Reproduisez le passage de l'extrait commençant par "MERCREDI 30 OCTOBRE 2002" et se poursuivant jusqu'à "devant les députés.", en substituant "chambres" à "assemblées".

EXTRAIT
________
MERCREDI 30 OCTOBRE 2002

LA TECHNOCRATIE OBSCURCIT SINGULIEREMENT LES DEBATS SOCIAUX

Et elle ne résoudra pas les problèmes de la France.

Il est sans doute facile de critiquer les débats parlementaires en général, en gros et en détail. On doit reconnaître d’ailleurs que s’il y a du bon dans les travaux de nos assemblées, par exemple leurs rapports législatifs ou d’information que les citoyens et surtout les journalistes lisent, hélas trop peu, leur fonction dite tribunitienne est vraiment tombée en décadence. Les médiats ne s’intéressant guère qu’aux séances complètement artificielles de questions orales et aux interventions des Premiers ministres successifs, le quotidien des séances régulières est en général devenu d’une grande fadeur.

En ces derniers jours d’octobre, c’est l’énorme monstre de la loi de financement de la sécurité sociale qui passait sur à peine 4 jours devant les députés.

On ne répétera jamais assez que le principe même de cette loi représente une monstrueuse erreur. Et à sa manière M. Mattei (1) l’a confirmé en promettant, un rapport sur les relations entre l’État et la sécurité sociale qui serait rédigé en 2003.
________
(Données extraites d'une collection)

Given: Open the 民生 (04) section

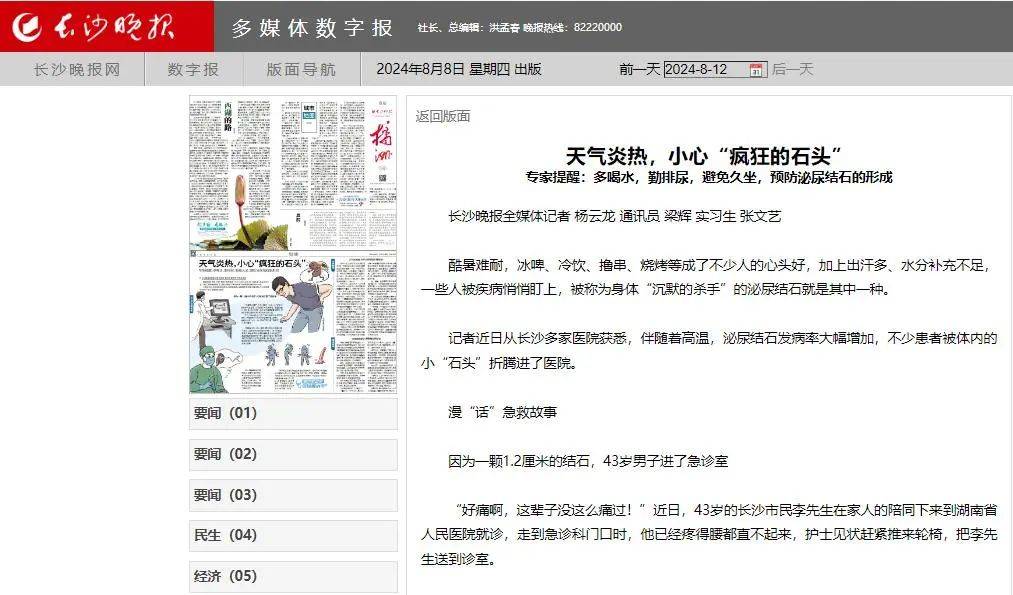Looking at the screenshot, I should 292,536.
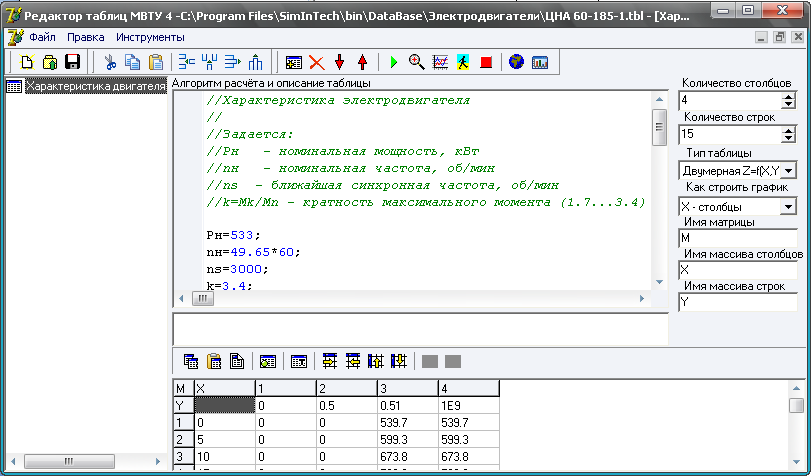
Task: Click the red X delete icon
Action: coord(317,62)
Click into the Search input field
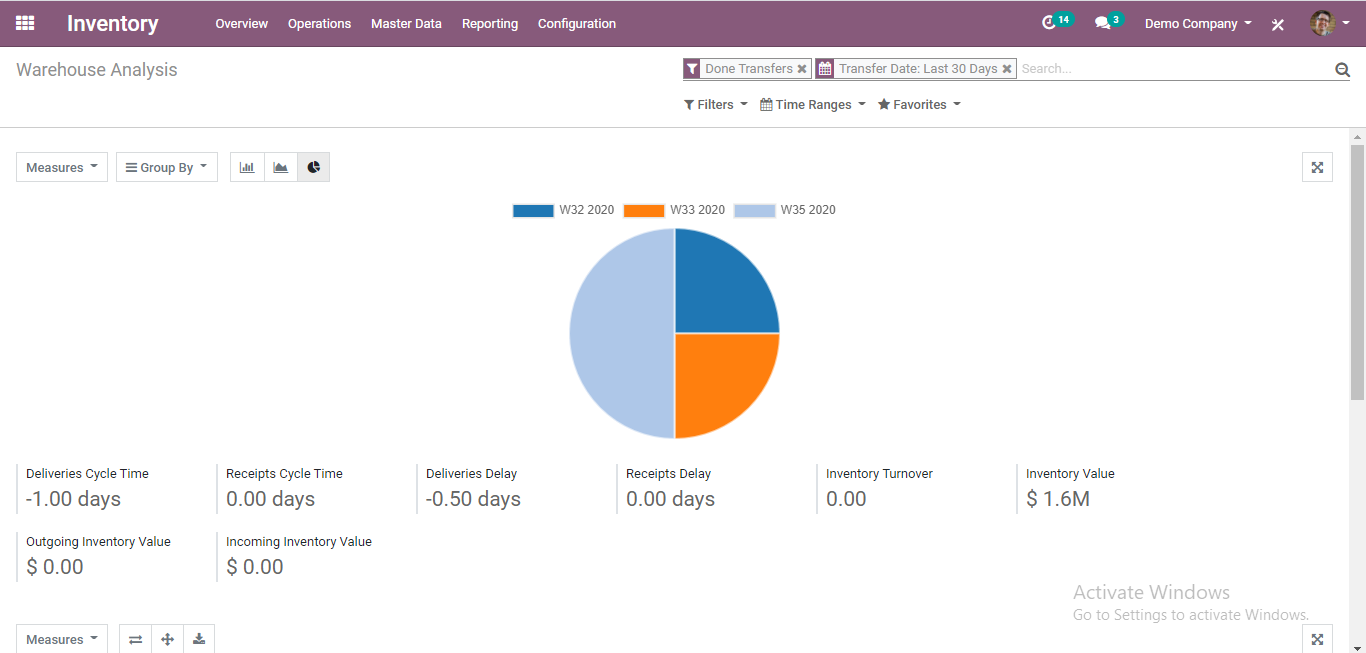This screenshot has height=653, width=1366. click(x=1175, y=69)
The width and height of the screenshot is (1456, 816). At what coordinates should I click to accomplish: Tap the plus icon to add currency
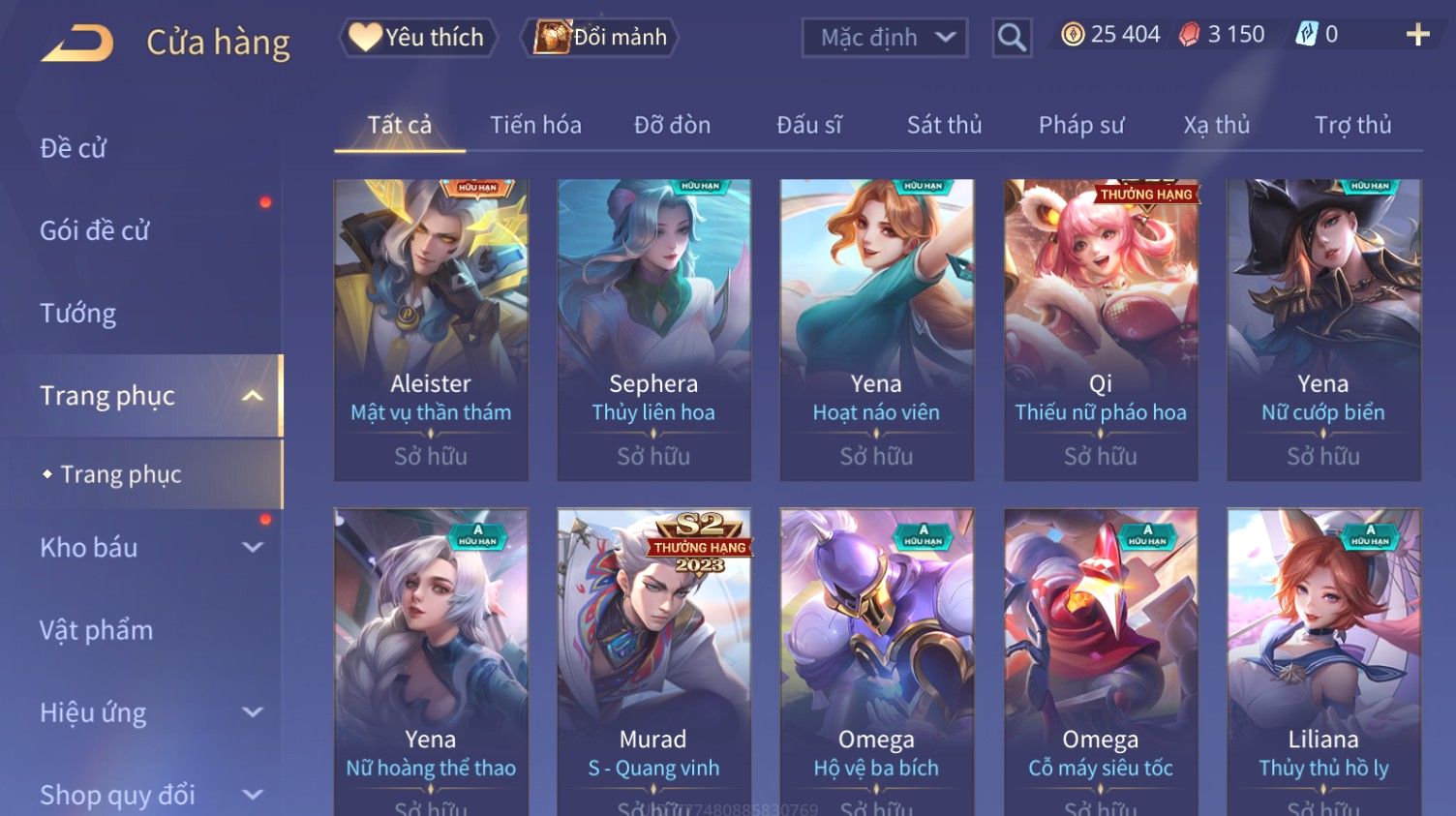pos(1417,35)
________
RÉPONSE ATTENDUE
MERCREDI 30 OCTOBRE 2002

LA TECHNOCRATIE OBSCURCIT SINGULIEREMENT LES DEBATS SOCIAUX

Et elle ne résoudra pas les problèmes de la France.

Il est sans doute facile de critiquer les débats parlementaires en général, en gros et en détail. On doit reconnaître d’ailleurs que s’il y a du bon dans les travaux de nos chambres, par exemple leurs rapports législatifs ou d’information que les citoyens et surtout les journalistes lisent, hélas trop peu, leur fonction dite tribunitienne est vraiment tombée en décadence. Les médiats ne s’intéressant guère qu’aux séances complètement artificielles de questions orales et aux interventions des Premiers ministres successifs, le quotidien des séances régulières est en général devenu d’une grande fadeur.

En ces derniers jours d’octobre, c’est l’énorme monstre de la loi de financement de la sécurité sociale qui passait sur à peine 4 jours devant les députés.